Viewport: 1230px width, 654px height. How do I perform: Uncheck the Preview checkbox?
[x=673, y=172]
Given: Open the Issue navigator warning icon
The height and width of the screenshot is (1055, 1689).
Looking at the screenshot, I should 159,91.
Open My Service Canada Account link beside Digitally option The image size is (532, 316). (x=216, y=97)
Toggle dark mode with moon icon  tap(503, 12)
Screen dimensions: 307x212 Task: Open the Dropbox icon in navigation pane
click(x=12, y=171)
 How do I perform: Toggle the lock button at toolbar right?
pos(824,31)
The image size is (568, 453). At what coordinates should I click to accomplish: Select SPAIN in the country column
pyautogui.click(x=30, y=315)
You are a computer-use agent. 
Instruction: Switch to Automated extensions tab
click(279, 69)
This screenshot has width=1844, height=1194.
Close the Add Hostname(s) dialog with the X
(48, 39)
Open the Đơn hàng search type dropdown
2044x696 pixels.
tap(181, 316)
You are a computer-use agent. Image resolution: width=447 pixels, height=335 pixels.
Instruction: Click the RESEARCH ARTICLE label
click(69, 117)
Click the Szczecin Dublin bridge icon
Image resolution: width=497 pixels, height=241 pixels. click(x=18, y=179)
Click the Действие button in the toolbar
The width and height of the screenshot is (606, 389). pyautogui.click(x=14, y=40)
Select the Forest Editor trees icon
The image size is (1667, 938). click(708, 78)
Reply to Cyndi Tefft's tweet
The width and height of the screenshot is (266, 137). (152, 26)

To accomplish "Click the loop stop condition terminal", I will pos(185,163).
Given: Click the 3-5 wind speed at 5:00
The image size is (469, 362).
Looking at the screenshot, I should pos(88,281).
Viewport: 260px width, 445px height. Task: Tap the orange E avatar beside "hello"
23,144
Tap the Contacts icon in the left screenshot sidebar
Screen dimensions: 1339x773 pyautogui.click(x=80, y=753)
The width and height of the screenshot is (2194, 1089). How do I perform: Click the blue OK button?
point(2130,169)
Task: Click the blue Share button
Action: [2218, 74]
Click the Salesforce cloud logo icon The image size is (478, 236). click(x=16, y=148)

The task →
Quote all of the records above word for word.

Exercise solution →
Viewport: 1230px width, 654px height. How do I perform: Uncheck the Preview checkbox?
[x=673, y=172]
Given: Open the Issue navigator warning icon
The height and width of the screenshot is (1055, 1689).
Looking at the screenshot, I should 159,91.
Open My Service Canada Account link beside Digitally option The image size is (532, 316). (x=216, y=97)
Toggle dark mode with moon icon  tap(503, 12)
Screen dimensions: 307x212 Task: Open the Dropbox icon in navigation pane
click(x=12, y=171)
 How do I perform: Toggle the lock button at toolbar right?
pos(824,31)
The image size is (568, 453). At what coordinates should I click to accomplish: Select SPAIN in the country column
pyautogui.click(x=30, y=315)
You are a computer-use agent. 
Instruction: Switch to Automated extensions tab
click(279, 69)
This screenshot has width=1844, height=1194.
Close the Add Hostname(s) dialog with the X
(48, 39)
Open the Đơn hàng search type dropdown
2044x696 pixels.
tap(181, 316)
You are a computer-use agent. Image resolution: width=447 pixels, height=335 pixels.
Instruction: Click the RESEARCH ARTICLE label
click(69, 117)
Click the Szczecin Dublin bridge icon
Image resolution: width=497 pixels, height=241 pixels. click(x=18, y=179)
Click the Действие button in the toolbar
The width and height of the screenshot is (606, 389). pyautogui.click(x=14, y=40)
Select the Forest Editor trees icon
The image size is (1667, 938). click(708, 78)
Reply to Cyndi Tefft's tweet
The width and height of the screenshot is (266, 137). (152, 26)

To accomplish "Click the loop stop condition terminal", I will pos(185,163).
Given: Click the 3-5 wind speed at 5:00
The image size is (469, 362).
Looking at the screenshot, I should pos(88,281).
Viewport: 260px width, 445px height. Task: Tap the orange E avatar beside "hello"
23,144
Tap the Contacts icon in the left screenshot sidebar
Screen dimensions: 1339x773 pyautogui.click(x=80, y=753)
The width and height of the screenshot is (2194, 1089). How do I perform: Click the blue OK button?
point(2130,169)
Task: Click the blue Share button
Action: [2218, 74]
Click the Salesforce cloud logo icon The image size is (478, 236). click(x=16, y=148)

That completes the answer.